LEGAL PRIVILEGE FOR PRISONERS

Bar Council response to Ministry of Justice Parliamentary answer

Justice Minister Andrew Selous MP has explained the authorisation process for listening in to communications between lawyers and clients in prisons.

The parliamentary written answer, published yesterday, suggests that the prison service effectively self-authorises breaches of legal professional privilege (LPP).

Peter Carter QC, Chair of the Bar Council's Surveillance and Privacy Working group said:"This latest revelation about the loose standards governing the authorities' approach to lawyer-client communications underlines the importance of placing protections for legal privilege firmly in the statute books. That means making provision for LPP on the face of the Investigatory Powers Bill, rather than in codes of practice which will not fully be scrutinised by Parliament.

"It is not clear from this statement that those responsible for authorising interception of communications between prisoners and their legal advisers are qualified to understand the meaning or purpose of LPP, or correctly to identify when it is in effect.

"The interception of communications that are potentially covered by legal privilege should be subject to authorisation by an independent judge.

"Where the confidentiality of conversations between clients and their lawyers is not guaranteed, those accused of crimes, and potential witnesses, can be deterred from discussing fully their case with a legal representative.  That undermines the fairness of the trial process.

"Everyone must have the right to consult with their lawyer in private. Prisoners should not be treated as exceptions to that rule."

Communications which threaten prison discipline or are intended to further crime are not protected by LPP. Only when there are reasonable grounds to believe that the communication is for either of those purposes would interception be legitimate.

The Government is invited to provide anonymised details of the instances when such authorisation has been granted in order for Parliament to consider whether the correct test is being applied.

Ends

Written answer

Question:To Ministry of Justice: Tabled on: 05 January 2016
To ask the Secretary of State for Justice, what discussions he has had with the Home Secretary on proposed legislative steps to protect legally privileged communications from surveillance. (20942)

Answer: Parliamentary Under-Secretary (Ministry of Justice) Andrew Selous:
Policy responsibility for this area lies with the Home Office. The National Offender Management Service (NOMS) has powers to intercept prisoners' communications in specific circumstances.

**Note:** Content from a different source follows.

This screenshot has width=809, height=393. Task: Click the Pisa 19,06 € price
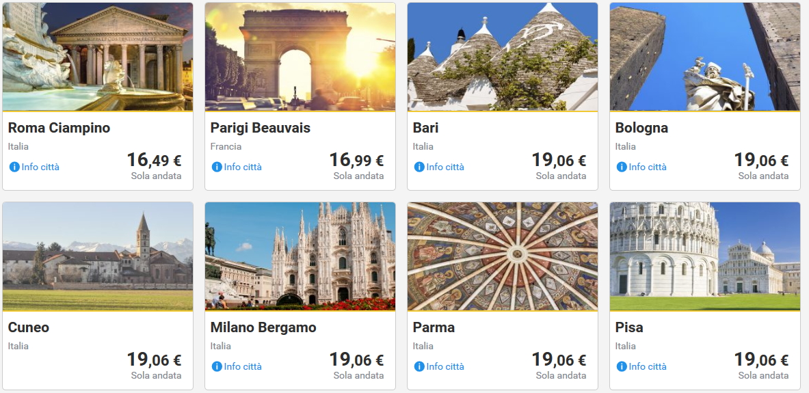pyautogui.click(x=761, y=360)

Section 4(4) of the Regulation of Investigatory Powers Act 2000 (RIPA) provides that the interception of communications in prisons is authorised where the conduct is in exercise of a power conferred by the Prison Rules. The Prison Rules allow for interception of a prisoner's communications if it is necessary on certain specified grounds and proportionate to what is sought to be achieved. The Prison Rules do not permit interception of a prisoner's communication with the prisoner's legal adviser, unless the governor of the prison has reasonable cause to believe that the communication is being made with the intention of furthering a criminal purpose and unless authorised by the Chief Executive Officer of NOMS; the director responsible for the national operational services of NOMS; or the duty director of NOMS.